Contact Your Lawmakers to Oppose HB 4357 & SB 2228!
Children at Risk
State Representative Kelly Cassidy (D-Chicago) has introduced HB 4357 in the Illinois House and State Senator Heather Steans has introduced SB 2228 in the Illinois Senate. Both bills would decriminalize marijuana, giving tacit consent to using and dealing, especially to children.
Under HB 4357 and SB 2228 possessing more than 10 grams of marijuana (25 joints) carries a mere $100 to $200 fine and a Civil Law Violation. There is no limit to the number of Civil Law Violations a person can receive, and in addition, their records will be expunged every January 1 and July 1.
If passed, having in your possession 10 grams of marijuana will carry negligible risks and consequences. Marijuana is already the most popular drug in the United States, and the passage of this bill will likely increase the number of adults and children who use and deal marijuana.
More Impaired Drivers
According to the National Highway Traffic Safety Administration’s (NHTSA) Fatality Analysis Reporting System (FARS), “The rate of marijuana involvement in fatal crashes will soon rival alcohol as the No.1 preventable traffic problem.…Drivers with marijuana in medical marijuana states had a 29 percent higher involvement in fatal crashes than non-medical marijuana states.”

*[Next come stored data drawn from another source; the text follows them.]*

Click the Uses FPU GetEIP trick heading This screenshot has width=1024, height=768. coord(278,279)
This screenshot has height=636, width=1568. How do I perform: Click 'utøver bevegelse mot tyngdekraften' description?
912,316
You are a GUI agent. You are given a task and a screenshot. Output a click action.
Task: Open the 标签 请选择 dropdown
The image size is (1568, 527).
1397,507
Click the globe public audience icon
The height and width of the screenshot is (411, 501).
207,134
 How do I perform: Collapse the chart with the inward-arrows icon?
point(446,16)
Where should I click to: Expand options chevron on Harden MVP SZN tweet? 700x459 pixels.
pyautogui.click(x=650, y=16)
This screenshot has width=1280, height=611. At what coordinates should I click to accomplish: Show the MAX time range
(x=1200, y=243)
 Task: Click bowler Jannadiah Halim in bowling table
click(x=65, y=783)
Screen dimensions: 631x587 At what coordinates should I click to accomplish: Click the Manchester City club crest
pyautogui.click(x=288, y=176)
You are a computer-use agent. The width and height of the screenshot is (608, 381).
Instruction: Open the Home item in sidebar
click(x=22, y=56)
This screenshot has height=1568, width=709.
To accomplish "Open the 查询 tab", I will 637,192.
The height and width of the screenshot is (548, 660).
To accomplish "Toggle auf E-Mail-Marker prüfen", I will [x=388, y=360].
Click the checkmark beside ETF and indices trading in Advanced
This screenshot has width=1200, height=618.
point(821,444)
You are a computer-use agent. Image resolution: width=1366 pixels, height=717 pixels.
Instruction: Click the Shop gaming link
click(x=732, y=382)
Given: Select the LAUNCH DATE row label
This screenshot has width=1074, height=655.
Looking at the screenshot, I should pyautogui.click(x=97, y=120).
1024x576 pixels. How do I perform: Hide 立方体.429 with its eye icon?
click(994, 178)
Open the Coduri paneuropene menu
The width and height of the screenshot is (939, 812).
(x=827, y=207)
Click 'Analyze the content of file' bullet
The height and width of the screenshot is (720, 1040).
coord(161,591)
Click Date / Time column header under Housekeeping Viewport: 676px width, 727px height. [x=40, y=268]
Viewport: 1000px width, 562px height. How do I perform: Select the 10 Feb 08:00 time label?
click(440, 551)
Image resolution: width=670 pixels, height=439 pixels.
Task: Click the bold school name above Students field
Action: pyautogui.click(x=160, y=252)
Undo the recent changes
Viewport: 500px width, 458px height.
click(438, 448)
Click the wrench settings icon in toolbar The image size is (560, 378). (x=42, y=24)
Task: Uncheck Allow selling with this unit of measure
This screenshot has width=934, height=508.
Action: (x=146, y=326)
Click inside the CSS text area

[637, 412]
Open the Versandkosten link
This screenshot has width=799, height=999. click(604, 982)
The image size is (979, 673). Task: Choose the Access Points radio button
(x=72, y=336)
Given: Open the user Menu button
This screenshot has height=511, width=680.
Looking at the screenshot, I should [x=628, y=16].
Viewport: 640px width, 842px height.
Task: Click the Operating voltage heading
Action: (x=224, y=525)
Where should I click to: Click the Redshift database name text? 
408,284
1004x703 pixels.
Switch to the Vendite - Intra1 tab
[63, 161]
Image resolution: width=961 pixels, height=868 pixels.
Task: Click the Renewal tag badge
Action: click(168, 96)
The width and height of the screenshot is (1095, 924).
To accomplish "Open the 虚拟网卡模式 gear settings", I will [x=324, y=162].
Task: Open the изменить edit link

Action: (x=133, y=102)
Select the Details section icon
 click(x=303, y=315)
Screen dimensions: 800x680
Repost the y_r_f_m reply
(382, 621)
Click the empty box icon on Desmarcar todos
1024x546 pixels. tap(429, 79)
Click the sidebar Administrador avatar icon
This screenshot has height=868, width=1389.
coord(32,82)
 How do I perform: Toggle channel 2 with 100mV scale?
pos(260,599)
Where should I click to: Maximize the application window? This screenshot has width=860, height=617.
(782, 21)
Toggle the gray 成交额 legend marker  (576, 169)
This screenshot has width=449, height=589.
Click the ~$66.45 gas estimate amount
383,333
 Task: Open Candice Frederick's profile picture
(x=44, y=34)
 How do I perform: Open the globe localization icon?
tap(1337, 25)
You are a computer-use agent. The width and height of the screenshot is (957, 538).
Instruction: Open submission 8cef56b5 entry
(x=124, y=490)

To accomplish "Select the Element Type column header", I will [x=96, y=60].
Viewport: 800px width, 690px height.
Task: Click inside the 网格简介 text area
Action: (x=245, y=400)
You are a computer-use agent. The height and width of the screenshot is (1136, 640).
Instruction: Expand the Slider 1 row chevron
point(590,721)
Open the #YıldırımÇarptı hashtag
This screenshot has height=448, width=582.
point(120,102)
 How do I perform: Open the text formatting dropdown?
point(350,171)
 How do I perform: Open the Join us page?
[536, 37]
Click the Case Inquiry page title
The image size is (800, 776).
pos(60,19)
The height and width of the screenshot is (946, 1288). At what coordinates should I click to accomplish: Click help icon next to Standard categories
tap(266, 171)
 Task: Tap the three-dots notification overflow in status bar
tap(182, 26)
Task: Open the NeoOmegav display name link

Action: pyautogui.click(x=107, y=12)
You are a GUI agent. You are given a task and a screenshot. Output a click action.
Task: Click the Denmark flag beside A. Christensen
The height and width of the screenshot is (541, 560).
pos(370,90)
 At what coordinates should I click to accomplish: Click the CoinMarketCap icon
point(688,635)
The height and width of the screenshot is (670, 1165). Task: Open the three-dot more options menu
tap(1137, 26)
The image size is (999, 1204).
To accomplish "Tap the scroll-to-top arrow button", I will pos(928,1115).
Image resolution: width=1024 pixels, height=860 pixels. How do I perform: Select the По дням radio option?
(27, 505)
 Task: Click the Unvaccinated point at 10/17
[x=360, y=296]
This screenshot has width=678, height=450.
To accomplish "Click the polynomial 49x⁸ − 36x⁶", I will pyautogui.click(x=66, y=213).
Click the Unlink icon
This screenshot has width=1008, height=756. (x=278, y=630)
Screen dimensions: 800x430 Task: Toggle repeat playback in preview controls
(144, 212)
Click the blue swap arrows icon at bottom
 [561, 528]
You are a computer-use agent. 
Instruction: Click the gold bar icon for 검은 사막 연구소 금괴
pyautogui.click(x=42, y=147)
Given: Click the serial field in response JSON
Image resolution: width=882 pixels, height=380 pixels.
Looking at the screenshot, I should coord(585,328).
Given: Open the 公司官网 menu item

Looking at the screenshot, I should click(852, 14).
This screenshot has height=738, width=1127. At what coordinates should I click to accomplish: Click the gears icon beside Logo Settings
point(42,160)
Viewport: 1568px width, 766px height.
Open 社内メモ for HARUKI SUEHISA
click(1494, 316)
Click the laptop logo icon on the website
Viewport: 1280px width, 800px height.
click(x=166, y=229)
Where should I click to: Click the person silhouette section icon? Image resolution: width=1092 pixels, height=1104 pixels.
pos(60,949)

In 2014, of the 596 drivers involved in fatal crashes in Illinois, 77 drivers, or 12.92 percent, had marijuana in their systems.
Arbitrary Drug-Testing Standards
HB 4357 and SB 2228 state that a person shall not drive when the person has, within 2 hours, a THC concentration of 5 nanograms per milliliter of whole blood or 10 nanograms per milliliter of other bodily substance.
According to the British Medical Journal, drivers who consume cannabis within 3 hours of driving are nearly twice as likely to cause a vehicle collision as those who are not under the influence.
When marijuana is smoked, THC moves through the blood rapidly and is deposited in fatty tissues and the liver to be metabolized. After 2 hours, there would only be a trace left, below 5 nanograms, which is HB 4357’s standard for determining a safe driving level.
With edibles, very little THC travels through the blood because it goes directly through the digestive system. Though it takes 1 to 5 hours for the THC level to peak, the THC level in the blood is very low compared to smoking, yet the same standard will apply.
An increase in marijuana use makes doing business in Illinois more costly and challenging because the pool of drug-free workers will be in decline, employees using marijuana will likely compromise safe working environments, and there will most likely be an increase in absences, tardiness, accidents, workers’ compensation claims, and job-turnover.